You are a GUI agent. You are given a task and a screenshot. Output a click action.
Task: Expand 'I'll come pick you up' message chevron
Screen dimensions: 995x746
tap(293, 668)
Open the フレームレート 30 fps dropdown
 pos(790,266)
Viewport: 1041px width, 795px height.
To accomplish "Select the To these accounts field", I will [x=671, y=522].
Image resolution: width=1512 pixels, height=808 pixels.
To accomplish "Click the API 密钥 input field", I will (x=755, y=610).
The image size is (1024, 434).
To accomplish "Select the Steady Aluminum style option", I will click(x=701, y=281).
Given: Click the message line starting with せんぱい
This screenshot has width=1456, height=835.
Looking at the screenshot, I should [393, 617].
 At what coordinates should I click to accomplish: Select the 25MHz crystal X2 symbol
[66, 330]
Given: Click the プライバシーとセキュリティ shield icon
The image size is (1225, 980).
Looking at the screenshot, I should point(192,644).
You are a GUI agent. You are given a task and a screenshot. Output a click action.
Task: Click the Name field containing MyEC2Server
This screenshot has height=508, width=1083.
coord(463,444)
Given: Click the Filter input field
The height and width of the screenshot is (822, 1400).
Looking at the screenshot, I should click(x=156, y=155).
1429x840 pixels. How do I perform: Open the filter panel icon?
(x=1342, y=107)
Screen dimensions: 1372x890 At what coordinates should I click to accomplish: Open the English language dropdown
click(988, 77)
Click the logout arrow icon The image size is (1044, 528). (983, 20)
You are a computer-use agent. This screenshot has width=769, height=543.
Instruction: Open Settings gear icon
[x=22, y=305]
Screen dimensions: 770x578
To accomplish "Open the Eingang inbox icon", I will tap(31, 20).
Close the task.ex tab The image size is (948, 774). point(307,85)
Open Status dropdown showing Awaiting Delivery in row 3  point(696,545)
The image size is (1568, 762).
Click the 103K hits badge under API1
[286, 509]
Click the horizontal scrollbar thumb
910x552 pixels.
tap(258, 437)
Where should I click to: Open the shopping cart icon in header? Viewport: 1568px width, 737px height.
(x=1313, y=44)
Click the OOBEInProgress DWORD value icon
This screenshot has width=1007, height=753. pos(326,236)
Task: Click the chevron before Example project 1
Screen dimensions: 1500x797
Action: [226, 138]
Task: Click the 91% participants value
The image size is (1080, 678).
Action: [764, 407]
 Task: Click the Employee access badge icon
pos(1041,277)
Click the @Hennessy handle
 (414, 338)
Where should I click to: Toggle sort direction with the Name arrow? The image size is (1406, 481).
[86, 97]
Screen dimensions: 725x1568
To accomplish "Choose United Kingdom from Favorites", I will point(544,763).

__WRITTEN REQUEST__:
Write out every row above as a numbered list, skipping any blank lines.

__ANSWER FOR THE TASK__:
1. You are a GUI agent. You are given a task and a screenshot. Output a click action.
2. Task: Expand 'I'll come pick you up' message chevron
3. Screen dimensions: 995x746
4. tap(293, 668)
5. Open the フレームレート 30 fps dropdown
6.  pos(790,266)
7. Viewport: 1041px width, 795px height.
8. To accomplish "Select the To these accounts field", I will [x=671, y=522].
9. Image resolution: width=1512 pixels, height=808 pixels.
10. To accomplish "Click the API 密钥 input field", I will (x=755, y=610).
11. The image size is (1024, 434).
12. To accomplish "Select the Steady Aluminum style option", I will click(x=701, y=281).
13. Given: Click the message line starting with せんぱい
14. This screenshot has width=1456, height=835.
15. Looking at the screenshot, I should [393, 617].
16.  At what coordinates should I click to accomplish: Select the 25MHz crystal X2 symbol
17. [66, 330]
18. Given: Click the プライバシーとセキュリティ shield icon
19. The image size is (1225, 980).
20. Looking at the screenshot, I should point(192,644).
21. You are a GUI agent. You are given a task and a screenshot. Output a click action.
22. Task: Click the Name field containing MyEC2Server
23. This screenshot has height=508, width=1083.
24. coord(463,444)
25. Given: Click the Filter input field
26. The height and width of the screenshot is (822, 1400).
27. Looking at the screenshot, I should click(x=156, y=155).
28. 1429x840 pixels. How do I perform: Open the filter panel icon?
29. (x=1342, y=107)
30. Screen dimensions: 1372x890 At what coordinates should I click to accomplish: Open the English language dropdown
31. click(988, 77)
32. Click the logout arrow icon The image size is (1044, 528). (983, 20)
33. You are a computer-use agent. This screenshot has width=769, height=543.
34. Instruction: Open Settings gear icon
35. [x=22, y=305]
36. Screen dimensions: 770x578
37. To accomplish "Open the Eingang inbox icon", I will tap(31, 20).
38. Close the task.ex tab The image size is (948, 774). point(307,85)
39. Open Status dropdown showing Awaiting Delivery in row 3  point(696,545)
40. The image size is (1568, 762).
41. Click the 103K hits badge under API1
42. [286, 509]
43. Click the horizontal scrollbar thumb
44. 910x552 pixels.
45. tap(258, 437)
46. Where should I click to: Open the shopping cart icon in header? Viewport: 1568px width, 737px height.
47. (x=1313, y=44)
48. Click the OOBEInProgress DWORD value icon
49. This screenshot has width=1007, height=753. pos(326,236)
50. Task: Click the chevron before Example project 1
51. Screen dimensions: 1500x797
52. Action: [226, 138]
53. Task: Click the 91% participants value
54. The image size is (1080, 678).
55. Action: [764, 407]
56.  Task: Click the Employee access badge icon
57. pos(1041,277)
58. Click the @Hennessy handle
59.  (414, 338)
60. Where should I click to: Toggle sort direction with the Name arrow? The image size is (1406, 481).
61. [86, 97]
62. Screen dimensions: 725x1568
63. To accomplish "Choose United Kingdom from Favorites", I will point(544,763).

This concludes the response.